His companion smiled.

"Then we shall fail and you will continue to be Prime Minister."

Mrs. Van Fosdyke came back to them, on the arm of a foreign diplomat. She leaned over to Horlock and whispered:

"Lethbridge has heard that you two are here together and he is on your track. Better separate."

She passed on. The two men strolled away.

"Have you any personal feeling against me, Tallente?" Horlock asked.

"None whatever," his companion assured him. "You did me the best turn in your life when you left me stranded after Hellesfield."

Horlock sighed.

"Lethbridge almost insisted, he looked upon you as a firebrand. He said there would be no repose about a Cabinet with you in it."

"Well, it's turned out for the best," Tallente remarked drily. "Au revoir!"

On his way back to the reception rooms, an acquaintance tapped him on the shoulder.

"One moment, Tallente. Lady Alice Mountgarron has asked me to present you."

Tallente bowed before the woman who stood looking at him pleasantly, but a little curiously. She held out her hand.

"I seem to have heard so much of you from my sister Jane," she said. "You are neighbours in Devonshire, aren't you?"

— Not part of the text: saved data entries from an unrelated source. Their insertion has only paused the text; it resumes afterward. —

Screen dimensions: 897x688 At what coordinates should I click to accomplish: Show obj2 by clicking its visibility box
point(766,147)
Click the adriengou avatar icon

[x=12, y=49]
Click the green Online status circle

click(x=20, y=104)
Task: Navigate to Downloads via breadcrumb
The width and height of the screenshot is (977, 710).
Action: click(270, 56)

"Neighbours from a Devon man's point of view," he answered. "I live half-way down a precipice, and she five miles away, at the back of a Stygian moor, and incidentally a thousand feet above me."

"You seem to have surmounted such geographical obstacles."

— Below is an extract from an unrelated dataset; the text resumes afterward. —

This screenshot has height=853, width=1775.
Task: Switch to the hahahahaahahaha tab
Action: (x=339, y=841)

"Your sister's friendship is worth greater efforts," Tallente replied.

Lady Alice smiled.

"I wish that some of you could persuade her to come to town occasionally," she said. "Jane is a perfect dear, of course, and I know she does a great deal of good down there, but I can't help thinking sometimes that she is a little wasted. Life must now and then be dreary for her." Tallente seemed for a moment to be looking through the walls of the room. "We are all made differently. Lady Jane is very self-reliant and Devonshire is one of those counties which have a curiously strong local hold."

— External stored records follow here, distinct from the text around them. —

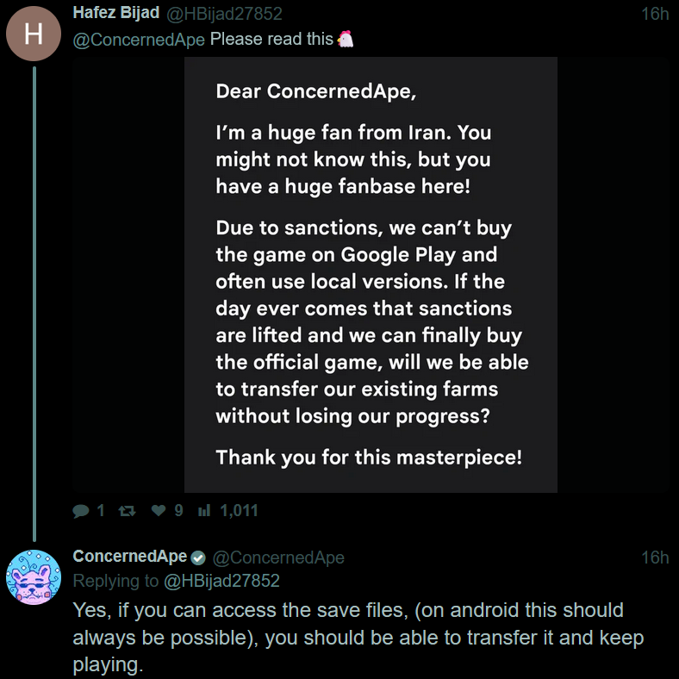Open the 'Dear ConcernedApe' letter image
The height and width of the screenshot is (679, 679).
pyautogui.click(x=371, y=275)
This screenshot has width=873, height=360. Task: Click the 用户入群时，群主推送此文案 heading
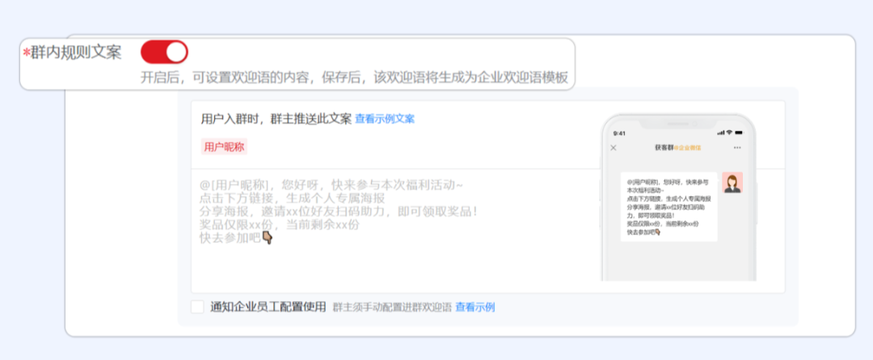click(x=276, y=119)
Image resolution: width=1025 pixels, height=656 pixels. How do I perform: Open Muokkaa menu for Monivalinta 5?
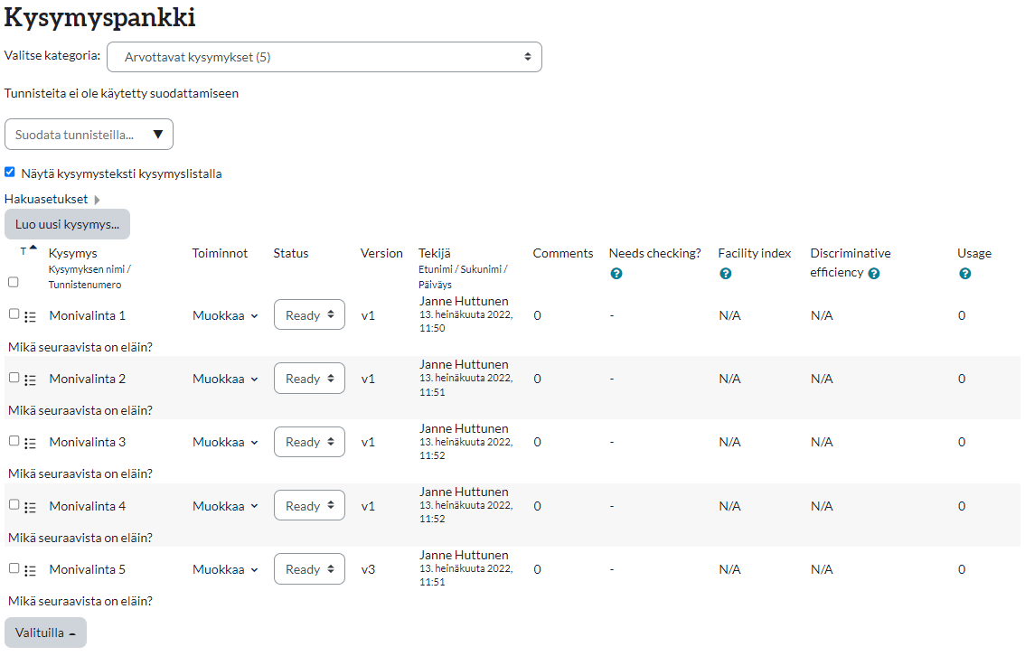point(225,569)
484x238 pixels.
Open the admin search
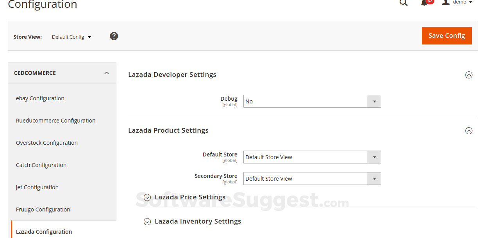pyautogui.click(x=403, y=3)
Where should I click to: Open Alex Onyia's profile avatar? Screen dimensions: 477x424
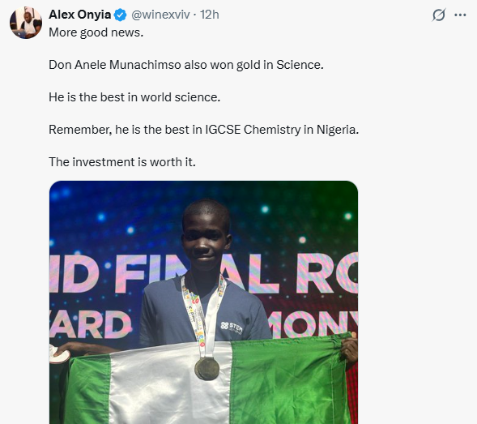[26, 23]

"But when her moors and her farms are under snow, and Woolhanger is wreathed in mists, and one hears nothing except the moaning of animals in distress, what about the local attraction then?"

"You speak feelingly," Tallente observed, smiling. "I spent a fortnight with Jane last winter," she explains. "I had some idea of hunting. Never again! Only I miss Jane. She is such a dear and I don't see half enough of her."

"I saw her yesterday," Tallente said reminiscently. "This morning she told me she was going to ride out to inspect for herself the farm of the one black sheep amongst her tenants. I looked out towards Woolhanger as I came up in the train. It seemed like a miasma of driven snow and mists."

"Every one to his tastes," Lady Alice observed, as she turned away with a friendly little nod. "I have just an idea, however, that this morning's excursion was a little too much even for Jane."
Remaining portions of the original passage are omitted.